Friday, May 27, 2011

Stellar evolution vs. biological evolution

[N.B.: This May 28, 2008, post of mine is not from my blog, but from the now-defunct Creation vs. Evolution group on MySpace. It follows from my previous post about evolution.]

"In the beginning, God created the heavens and the earth."
Genesis 1:1 (NKJV)

Astronomy, the scientific study of the heavens, so far has been relatively ignored by the creationist/I.D. (intelligent design) movement, which instead focuses on biology and paleontology to make its case. Why is that, I wonder?

The more I read the threads in this group, with the responses of those from the creationist camp, the more I realize how little they seem to know about science. So, if this is you, get out of the biology discussion for a little while and read up on astronomy.

Astronomers have a lot figured out, but there are lots of topics that are not yet well understood. As one example, the star Eta Carinae, in the nebula NGC 3372, was one of the brightest stars in the sky around 1840, then dimmed below what the naked eye could see by the 1860s.
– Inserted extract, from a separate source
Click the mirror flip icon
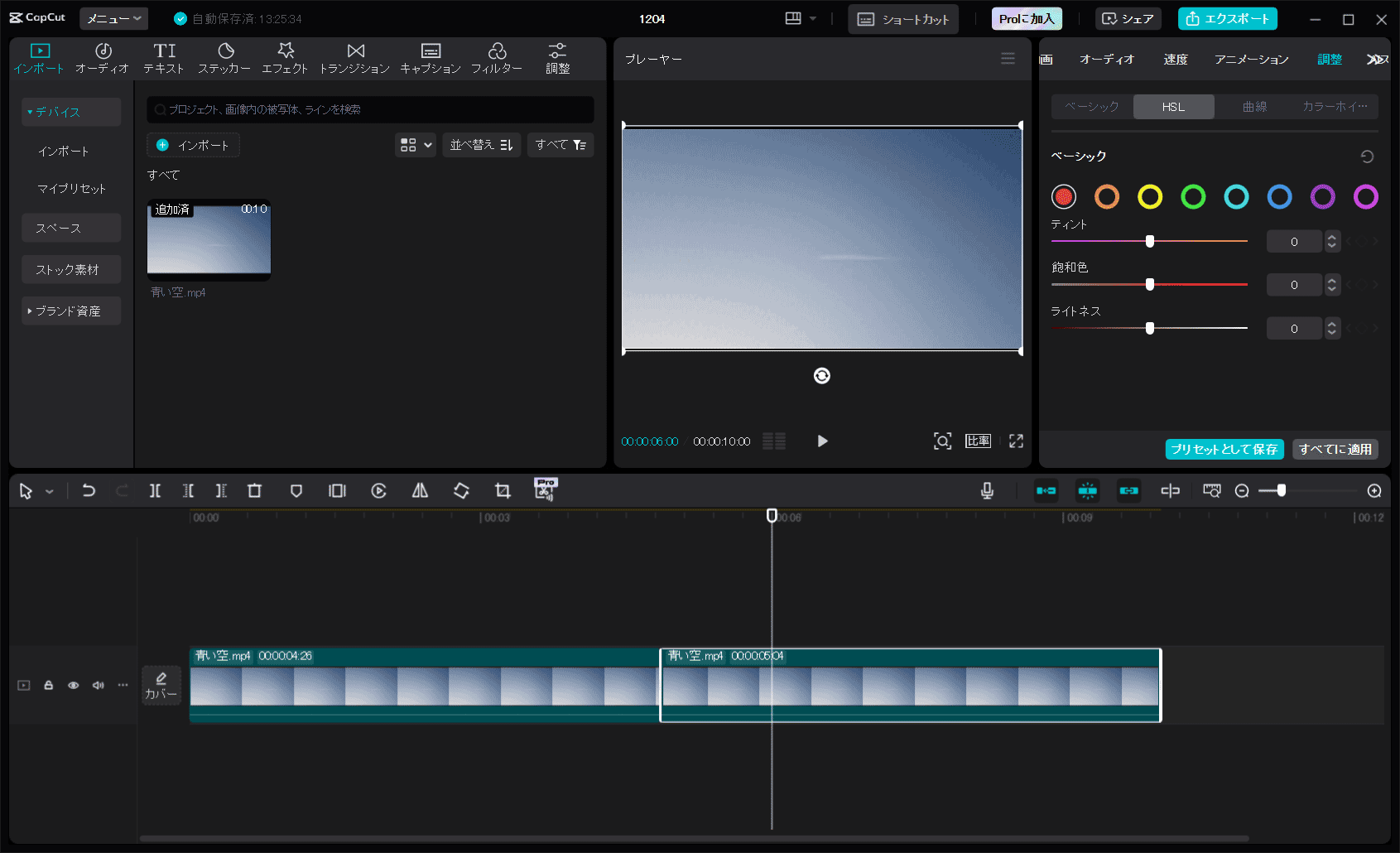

It remained thus until the late 1990s when it brightened considerably. Why? Good question.

If you want to see true scientific debate going on, study this. There are hypotheses and there are theories.

(OK, review time, and I’ll say this simply: A hypothesis is an idea of what’s going on, nothing more, nothing less. You test the hypotheses, you make observations, you record what occurs, you make predictions. If the hypothesis holds up, good. If it doesn’t, you set it aside and come up with another hypothesis. Repeat. Get enough of these together that play nicely with one another and you can begin to construct a theory, a framework for hooking all these together. Meanwhile, keep on coming up with hypotheses. Each will either continue to support the theory, or maybe it will throw that framework into question again. Got it?)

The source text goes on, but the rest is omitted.